» **WHAT NEEDS TO BE DONE**
Reproduce everything in the article on government regulation from "The answer is" down to "and people died.", word for word.

» **PAGE TEXT**
- - -
Laws came after

A quick lesson in ‘government regulation’

Bob Schmidt is a longtime journalist and SN&R contributor.

Why in the world should there have to be a law requiring businesses to install sprinklers in case a fire breaks out in their building?

The answer is because if there wasn’t a law, some businesses wouldn’t pay the cost of protecting their employees and customers against fire, and people would die. That is the history. There wasn’t a law, fires broke out in businesses and people died.

The Triangle Shirtwaist Factory fire in New York City on March 25, 1911, was the largest industrial disaster in the history of the city of New York, causing the death of 146 garment workers who either died from the fire or jumped to their deaths. It was the worst workplace disaster in New York City until September 11, 2001.

Laws were passed, but even after the laws were passed workers and customers died, because employers didn’t obey the law. So inspectors had to be hired and trained to check on the businesses, and people had to be hired to manage and train the inspectors, and so a bureaucracy was born.
- - -
» **DATASET CONTENT**
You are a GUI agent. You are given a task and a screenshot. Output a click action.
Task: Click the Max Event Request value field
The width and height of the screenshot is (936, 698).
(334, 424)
- - -
» **THE RESPONSE**
The answer is because if there wasn’t a law, some businesses wouldn’t pay the cost of protecting their employees and customers against fire, and people would die. That is the history. There wasn’t a law, fires broke out in businesses and people died.